This is the third post in the series The Four Stages of IoT: A Data-Centric Taxonomy of the IoT and it was originally posted on my website's blog.
Previously, we discussed the connectivity stage, which explored how devices establish a connection with edge devices or the ecosystem backend. Today, we will go one layer deeper and focus on what we do with the data after establishing a reliable connection. I refer to this as the Data Processing Stage.
Data processing can happen in the back end or at the edge, and it involves performing work on the data such as filtering, transformations, enrichment, or analytics.
Data Filtering deals with monitoring device data and accepting or rejecting the entire message or parts of it based on predefined criteria.
For example, adding and removing fields from legacy payload formats to standardize them with newer formats
Data Transformations deals with transformation and manipulation tasks to standardize data and improve readability. For example, expanding the "C" in a temperature field's unit to "Celsius"
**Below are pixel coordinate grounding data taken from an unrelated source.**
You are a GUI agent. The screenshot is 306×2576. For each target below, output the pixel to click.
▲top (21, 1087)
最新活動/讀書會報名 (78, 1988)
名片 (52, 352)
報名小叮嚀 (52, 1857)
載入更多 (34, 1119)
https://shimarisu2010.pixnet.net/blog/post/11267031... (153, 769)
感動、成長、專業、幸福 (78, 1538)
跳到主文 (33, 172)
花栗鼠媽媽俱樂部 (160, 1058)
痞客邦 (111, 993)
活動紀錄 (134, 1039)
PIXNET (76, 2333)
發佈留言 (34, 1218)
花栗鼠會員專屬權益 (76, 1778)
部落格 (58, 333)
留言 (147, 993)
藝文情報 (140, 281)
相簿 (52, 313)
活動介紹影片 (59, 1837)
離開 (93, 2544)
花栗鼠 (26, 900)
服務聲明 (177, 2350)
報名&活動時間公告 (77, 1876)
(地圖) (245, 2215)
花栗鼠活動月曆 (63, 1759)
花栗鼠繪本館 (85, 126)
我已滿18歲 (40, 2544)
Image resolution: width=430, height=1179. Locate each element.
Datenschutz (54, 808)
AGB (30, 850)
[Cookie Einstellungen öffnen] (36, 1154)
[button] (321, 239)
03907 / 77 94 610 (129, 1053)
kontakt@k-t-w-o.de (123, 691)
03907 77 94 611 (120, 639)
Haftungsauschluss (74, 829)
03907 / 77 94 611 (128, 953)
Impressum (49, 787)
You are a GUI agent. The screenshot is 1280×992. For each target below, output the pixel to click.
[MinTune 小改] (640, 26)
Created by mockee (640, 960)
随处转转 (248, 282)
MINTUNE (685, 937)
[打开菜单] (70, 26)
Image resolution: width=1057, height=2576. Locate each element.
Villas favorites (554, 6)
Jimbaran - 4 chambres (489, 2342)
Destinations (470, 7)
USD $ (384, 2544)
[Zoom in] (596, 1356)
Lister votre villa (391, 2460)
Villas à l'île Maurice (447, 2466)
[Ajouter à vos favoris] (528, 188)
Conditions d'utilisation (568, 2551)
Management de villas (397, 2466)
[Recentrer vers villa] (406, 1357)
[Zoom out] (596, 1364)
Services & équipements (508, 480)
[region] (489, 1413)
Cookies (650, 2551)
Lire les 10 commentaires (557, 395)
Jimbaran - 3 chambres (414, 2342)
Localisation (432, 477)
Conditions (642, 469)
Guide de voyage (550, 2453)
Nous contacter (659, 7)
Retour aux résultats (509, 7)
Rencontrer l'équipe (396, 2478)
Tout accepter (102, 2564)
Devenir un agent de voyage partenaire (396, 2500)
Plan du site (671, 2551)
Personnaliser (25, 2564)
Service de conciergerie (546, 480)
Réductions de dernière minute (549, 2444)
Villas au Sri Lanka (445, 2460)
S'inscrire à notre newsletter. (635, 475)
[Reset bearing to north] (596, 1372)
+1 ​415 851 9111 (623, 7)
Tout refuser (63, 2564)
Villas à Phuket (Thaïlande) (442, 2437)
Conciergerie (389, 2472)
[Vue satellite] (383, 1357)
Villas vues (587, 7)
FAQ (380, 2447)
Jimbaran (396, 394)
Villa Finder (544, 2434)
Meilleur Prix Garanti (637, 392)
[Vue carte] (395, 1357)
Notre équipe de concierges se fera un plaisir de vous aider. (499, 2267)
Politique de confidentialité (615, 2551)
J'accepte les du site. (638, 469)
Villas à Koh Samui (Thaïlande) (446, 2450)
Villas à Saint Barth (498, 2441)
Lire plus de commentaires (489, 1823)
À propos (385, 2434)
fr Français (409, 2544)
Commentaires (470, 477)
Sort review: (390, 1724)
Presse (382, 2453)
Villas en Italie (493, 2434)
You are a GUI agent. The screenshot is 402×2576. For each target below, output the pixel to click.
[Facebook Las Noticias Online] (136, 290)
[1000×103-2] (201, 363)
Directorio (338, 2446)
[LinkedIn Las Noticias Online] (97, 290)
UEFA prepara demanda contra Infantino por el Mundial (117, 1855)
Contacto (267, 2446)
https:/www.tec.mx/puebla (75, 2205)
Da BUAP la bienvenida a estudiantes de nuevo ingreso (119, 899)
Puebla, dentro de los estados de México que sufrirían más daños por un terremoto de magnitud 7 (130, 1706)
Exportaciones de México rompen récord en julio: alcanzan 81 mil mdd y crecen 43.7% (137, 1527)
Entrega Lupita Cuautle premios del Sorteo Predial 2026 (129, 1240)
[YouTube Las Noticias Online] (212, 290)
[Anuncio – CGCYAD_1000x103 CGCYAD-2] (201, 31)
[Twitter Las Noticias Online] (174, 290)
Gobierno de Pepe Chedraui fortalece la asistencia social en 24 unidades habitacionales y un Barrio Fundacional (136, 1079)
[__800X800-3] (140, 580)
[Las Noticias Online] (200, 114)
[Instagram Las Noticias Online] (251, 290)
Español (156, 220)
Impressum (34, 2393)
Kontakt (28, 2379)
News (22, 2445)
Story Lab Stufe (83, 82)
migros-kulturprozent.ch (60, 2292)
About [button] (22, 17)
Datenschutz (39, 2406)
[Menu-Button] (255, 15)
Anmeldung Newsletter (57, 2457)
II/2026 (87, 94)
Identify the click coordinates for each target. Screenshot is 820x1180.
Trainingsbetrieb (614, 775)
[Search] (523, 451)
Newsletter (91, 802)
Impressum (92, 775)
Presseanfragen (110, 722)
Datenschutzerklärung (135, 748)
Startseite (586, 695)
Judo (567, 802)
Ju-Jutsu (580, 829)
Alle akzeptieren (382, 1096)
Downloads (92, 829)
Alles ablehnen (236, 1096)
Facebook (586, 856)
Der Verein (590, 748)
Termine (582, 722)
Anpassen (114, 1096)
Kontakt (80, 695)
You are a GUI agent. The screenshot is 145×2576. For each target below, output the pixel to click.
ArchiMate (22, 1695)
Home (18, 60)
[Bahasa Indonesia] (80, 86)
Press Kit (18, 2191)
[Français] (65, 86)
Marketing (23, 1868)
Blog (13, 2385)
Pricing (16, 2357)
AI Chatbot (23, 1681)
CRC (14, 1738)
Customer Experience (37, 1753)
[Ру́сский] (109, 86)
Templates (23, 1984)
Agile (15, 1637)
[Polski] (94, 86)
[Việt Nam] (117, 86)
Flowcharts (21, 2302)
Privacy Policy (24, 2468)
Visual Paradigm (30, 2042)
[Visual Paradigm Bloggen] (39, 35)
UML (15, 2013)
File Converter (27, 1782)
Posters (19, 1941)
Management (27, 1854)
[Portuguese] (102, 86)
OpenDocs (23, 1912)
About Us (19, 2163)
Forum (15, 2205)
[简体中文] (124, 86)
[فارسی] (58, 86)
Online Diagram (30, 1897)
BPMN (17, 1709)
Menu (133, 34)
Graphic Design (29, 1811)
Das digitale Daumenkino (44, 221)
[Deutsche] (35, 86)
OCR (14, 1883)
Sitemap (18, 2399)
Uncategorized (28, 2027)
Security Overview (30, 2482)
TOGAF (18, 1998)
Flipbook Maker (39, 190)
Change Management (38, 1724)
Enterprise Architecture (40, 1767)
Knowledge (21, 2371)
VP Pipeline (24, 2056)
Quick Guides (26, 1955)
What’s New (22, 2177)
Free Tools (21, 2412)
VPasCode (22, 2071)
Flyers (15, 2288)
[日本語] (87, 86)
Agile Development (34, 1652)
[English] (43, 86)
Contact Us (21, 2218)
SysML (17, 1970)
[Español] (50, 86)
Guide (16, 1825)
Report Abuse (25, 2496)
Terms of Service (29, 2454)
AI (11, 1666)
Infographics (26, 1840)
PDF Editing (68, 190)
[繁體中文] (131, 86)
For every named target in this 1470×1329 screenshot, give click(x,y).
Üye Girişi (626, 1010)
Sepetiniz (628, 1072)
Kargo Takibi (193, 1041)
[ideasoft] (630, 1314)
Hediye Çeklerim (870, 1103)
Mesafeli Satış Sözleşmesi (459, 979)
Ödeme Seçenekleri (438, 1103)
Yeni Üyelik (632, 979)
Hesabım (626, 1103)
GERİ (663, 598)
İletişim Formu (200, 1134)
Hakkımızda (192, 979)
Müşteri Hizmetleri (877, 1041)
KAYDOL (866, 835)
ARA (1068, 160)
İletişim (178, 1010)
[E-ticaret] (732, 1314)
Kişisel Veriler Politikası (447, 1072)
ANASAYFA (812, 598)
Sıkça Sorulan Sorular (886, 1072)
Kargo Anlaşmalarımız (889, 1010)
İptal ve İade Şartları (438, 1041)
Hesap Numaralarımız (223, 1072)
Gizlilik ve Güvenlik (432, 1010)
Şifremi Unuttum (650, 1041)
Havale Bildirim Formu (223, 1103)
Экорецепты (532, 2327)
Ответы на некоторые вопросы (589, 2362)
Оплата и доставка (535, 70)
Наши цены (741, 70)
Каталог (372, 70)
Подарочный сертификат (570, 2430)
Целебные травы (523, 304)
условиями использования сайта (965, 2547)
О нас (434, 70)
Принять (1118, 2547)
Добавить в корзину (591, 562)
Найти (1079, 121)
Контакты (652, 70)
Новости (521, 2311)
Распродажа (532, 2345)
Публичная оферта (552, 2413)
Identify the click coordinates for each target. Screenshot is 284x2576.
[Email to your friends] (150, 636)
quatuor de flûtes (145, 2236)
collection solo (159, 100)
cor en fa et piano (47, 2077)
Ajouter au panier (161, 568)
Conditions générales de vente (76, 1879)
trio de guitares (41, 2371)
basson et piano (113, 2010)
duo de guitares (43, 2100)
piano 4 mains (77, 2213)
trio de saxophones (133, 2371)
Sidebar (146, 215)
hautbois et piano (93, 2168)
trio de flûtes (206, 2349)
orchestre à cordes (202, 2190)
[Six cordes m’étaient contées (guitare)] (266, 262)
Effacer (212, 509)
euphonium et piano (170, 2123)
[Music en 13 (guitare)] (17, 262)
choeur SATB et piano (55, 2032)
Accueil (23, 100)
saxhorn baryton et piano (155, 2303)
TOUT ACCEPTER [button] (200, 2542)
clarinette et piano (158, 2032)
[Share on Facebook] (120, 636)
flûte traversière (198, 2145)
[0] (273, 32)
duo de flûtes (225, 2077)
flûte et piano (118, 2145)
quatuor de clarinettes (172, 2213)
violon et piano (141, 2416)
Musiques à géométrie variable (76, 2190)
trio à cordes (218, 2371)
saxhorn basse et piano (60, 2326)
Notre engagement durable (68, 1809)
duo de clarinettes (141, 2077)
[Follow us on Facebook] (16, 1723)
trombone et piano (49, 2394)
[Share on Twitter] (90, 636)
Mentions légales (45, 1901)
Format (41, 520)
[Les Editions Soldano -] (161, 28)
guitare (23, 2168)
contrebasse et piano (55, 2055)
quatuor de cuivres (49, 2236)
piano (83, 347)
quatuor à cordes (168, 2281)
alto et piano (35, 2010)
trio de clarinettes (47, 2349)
Data Enrichment deals with adding contextual data to device messages. For example, appending a customer ID to the current message, based on the device ID.
Data Analytics deals with tasks such as deriving insights from the data in real time and interacting with Machine Learning models. This is perhaps the most critical component of a data-centric IoT architecture For example, deriving a Key Performance Indicator (KPI) based on IoT device data to understand equipment efficiency or executing a preventive maintenance Machine Learning model to address breakage before it happens.
Although data processing applications can live in physical servers, they are more common on edge computing devices or in the form of cloud-based Serverless Functions, Container Deployments, or Virtual Machines.
Because of their powerful hardware, Edge devices can typically perform most types of data processing. It is common to see ML models hosted on the Edge device for immediate decision making about how it ought to manage local IoT Devices.
For example, an Edge Device could discard duplicate messages (filtering), attach building information before sending the message to the backend (enrichment), and using an ML model to alert local operators of a device in need of repair (analytics).
Data Processing applications can be hosted as a long-running job inside of virtual machines and servers. This approach is particularly useful when a specific stack not available in other compute platforms is required. For example, if you are required to use legacy applications running on legacy hardware or software, you might be limited to a server or virtual machine.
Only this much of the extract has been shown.